Multisensory category learning differs fundamentally from unisensory category learning. The former requires not only independent processing of modality-specific representations (e.g., visual, auditory, and olfactory information) but also hierarchical integration of cross-modal information to ultimately achieve categorical decisions through intermodal synthesis. Notably, its cognitive mechanisms diverge from basic processing stages such as multisensory information detection, memory, and associative learning, transcending memory encoding at the level of single features or exemplars. The core challenge lies in extracting common features across multisensory objects and elevating concrete experiences to abstract conceptual representations (Li et al., 2012). This cognitive-level transition implies that principles derived from unisensory learning paradigms and memory encoding mechanisms revealed in multisensory processing studies cannot be directly extrapolated to multisensory category learning (Seger & Miller, 2010). This research domain requires an independent theoretical framework to uncover its unique neurocognitive mechanisms.
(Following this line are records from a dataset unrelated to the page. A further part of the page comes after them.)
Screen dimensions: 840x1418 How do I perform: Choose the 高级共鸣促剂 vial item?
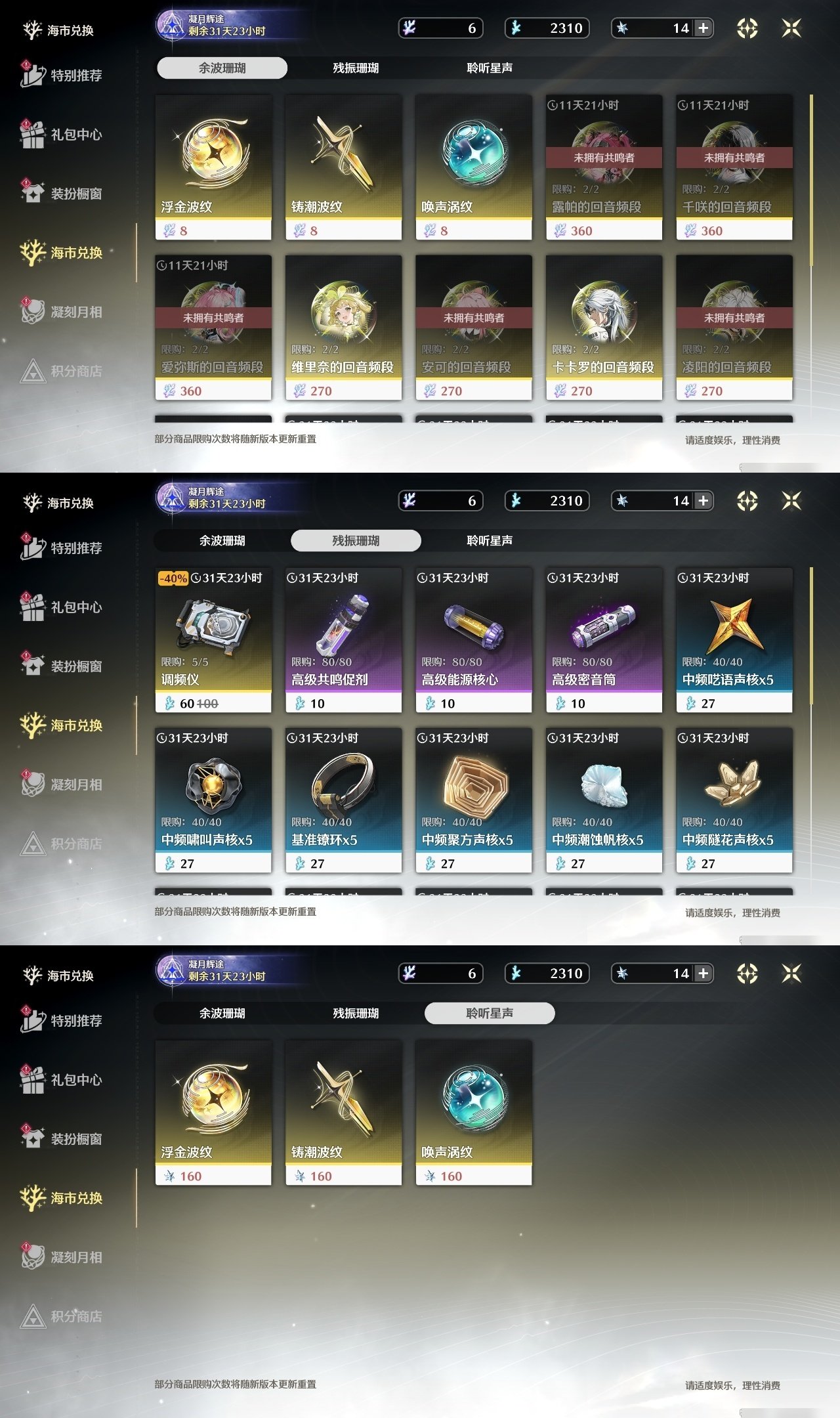343,641
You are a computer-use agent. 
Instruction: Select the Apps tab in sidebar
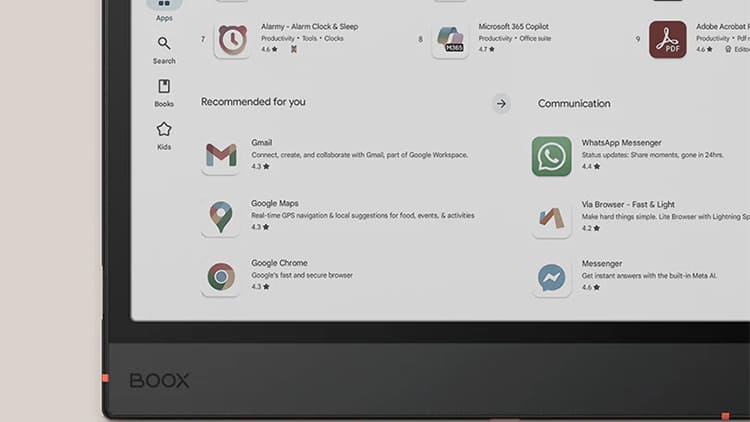point(164,9)
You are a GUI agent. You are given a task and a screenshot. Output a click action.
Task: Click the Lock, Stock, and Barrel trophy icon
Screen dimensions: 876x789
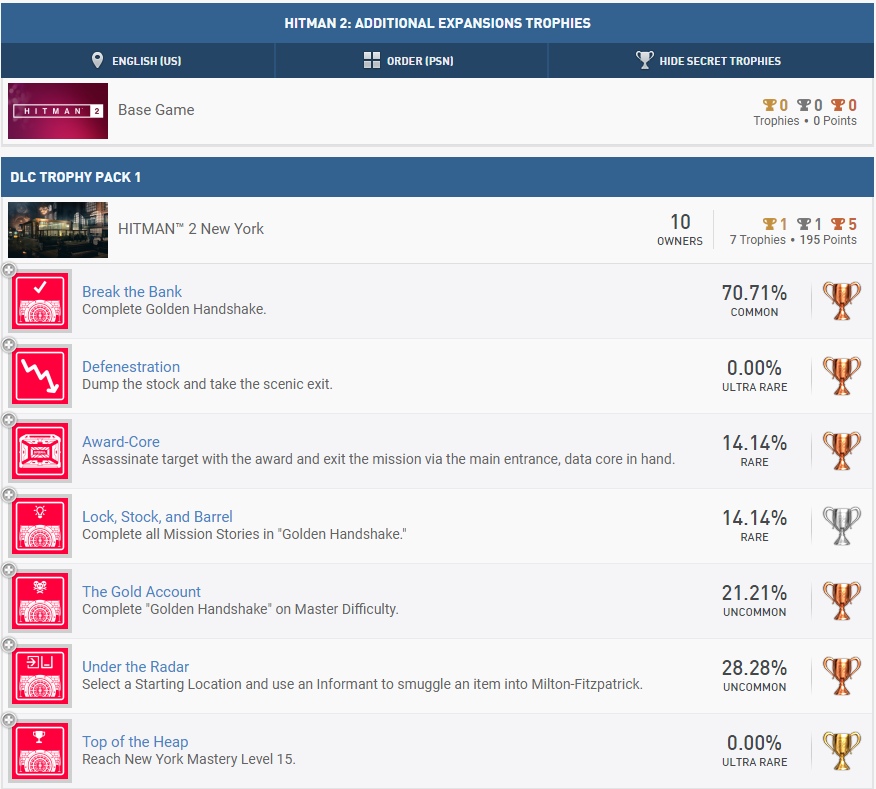pyautogui.click(x=40, y=526)
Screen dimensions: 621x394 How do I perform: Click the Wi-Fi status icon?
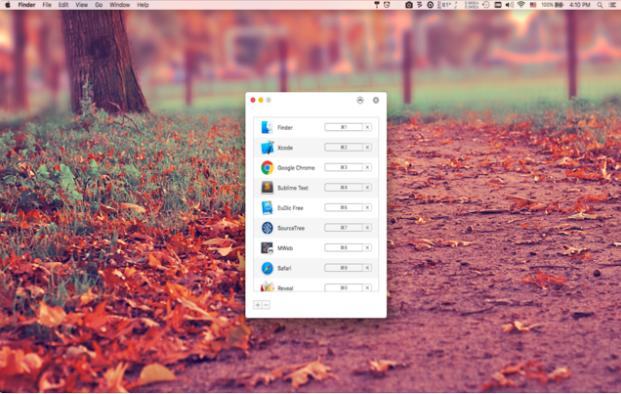[521, 5]
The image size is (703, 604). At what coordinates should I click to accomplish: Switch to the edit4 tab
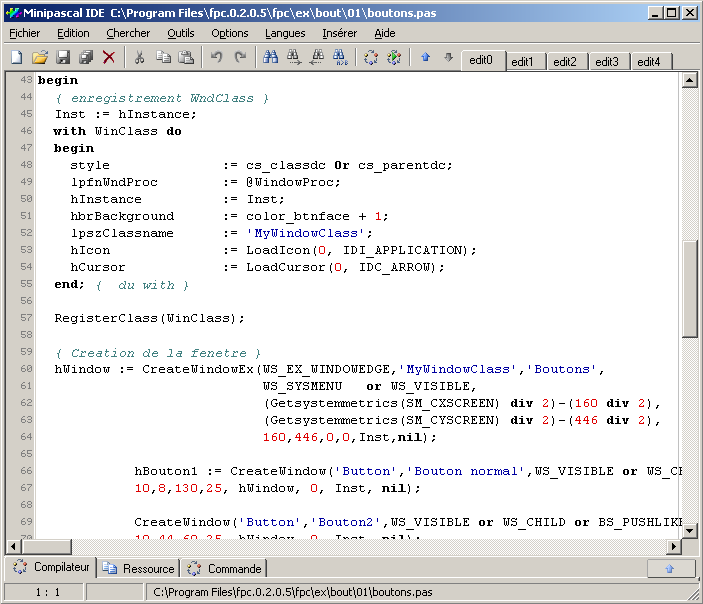click(649, 62)
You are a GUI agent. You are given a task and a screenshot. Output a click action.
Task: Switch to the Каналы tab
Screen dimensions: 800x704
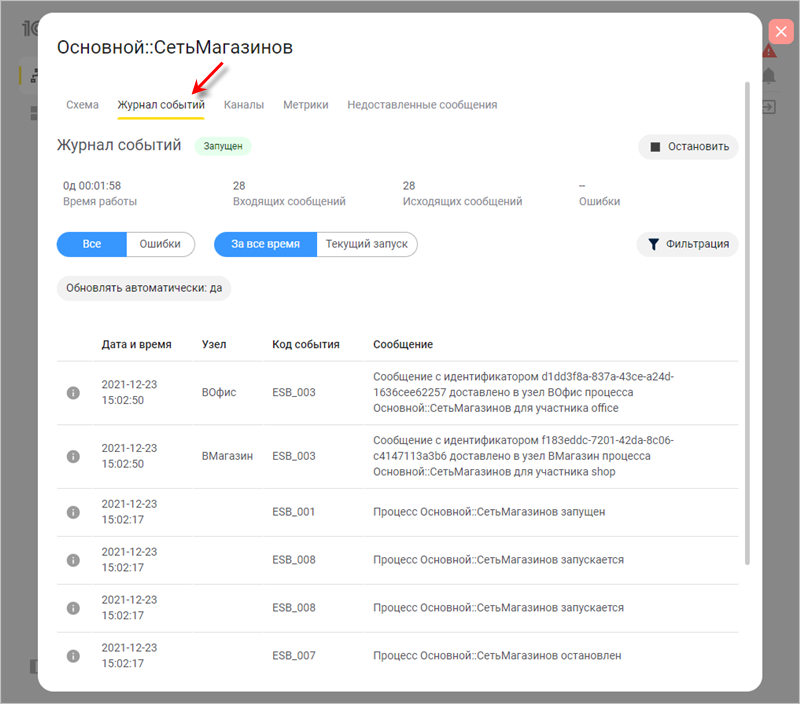[x=244, y=105]
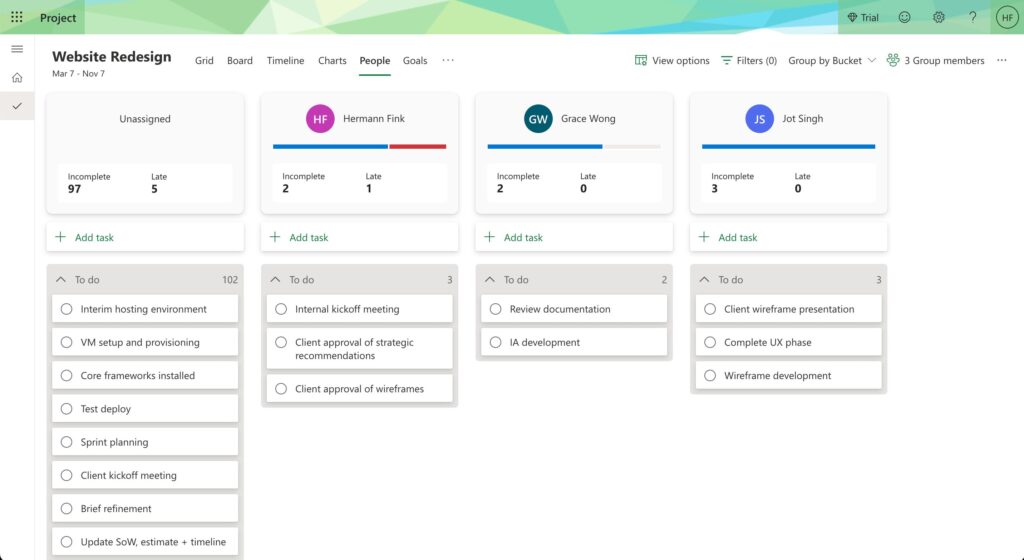The image size is (1024, 560).
Task: Open the Group by Bucket dropdown
Action: [x=831, y=61]
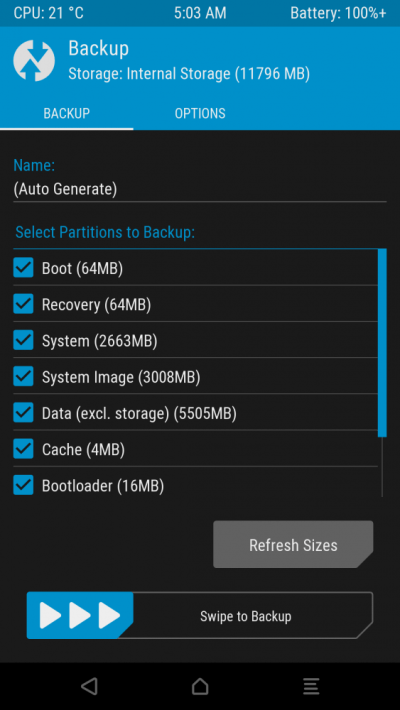Tap the swipe arrows on backup slider
Image resolution: width=400 pixels, height=710 pixels.
coord(80,615)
Unisensory Category Learning

Neuroimaging studies of visual category learning have revealed that classification processing primarily involves two stages: perceptual encoding and categorical feature discrimination (Freedman et al., 2003; Jiang et al., 2007; Jiang et al., 2018; Scholl et al., 2014). The N1 component, emerging as the first negative deflection 150–200 ms post-stimulus, is significantly associated with stimulus detection (Busse et al., 2005) and feature encoding (Sinnett et al., 2007), providing direct evidence for early shape and feature perception in category learning (Scholl et al., 2014). Freedman et al. (2003) employed intracranial recordings in macaque categorization tasks, finding that the inferior temporal cortex exhibited stimulus-specific activation within 100 ms for shape features, while the prefrontal cortex selectively processed abstract categorical dimension information within 200 ms—temporal dynamics that corroborate hierarchical model assumptions.

During advanced cognitive processing stages, the N250 and FSP (Frontal Selection Positivity) components are closely linked to semantic concept processing. Experimental evidence demonstrates that category-relevant stimuli elicit stronger N250 and FSP components at 250 ms compared with irrelevant stimuli (Folstein, Monfared, et al., 2017). Scholl et al. (2014) further observed that between-category stimuli evoked significantly more negative potentials in the parietal cortex than within-category stimuli during the 200–300 ms time window. These electrophysiological features collectively indicate that category judgment follows a hierarchical processing pattern from primary feature perception to high-level categorical decision-making.

Previous research evidence indicates that unisensory category learning comprises early feature perception and late categorical decision stages (Freedman et al., 2003; Jiang et al., 2007; Jiang et al., 2018; Scholl et al., 2014). Unlike unisensory category learning, multisensory category learning additionally involves a critical stage of perceiving and integrating information across different modalities. However, which specific ERP components correlate with this processing stage remains unclear.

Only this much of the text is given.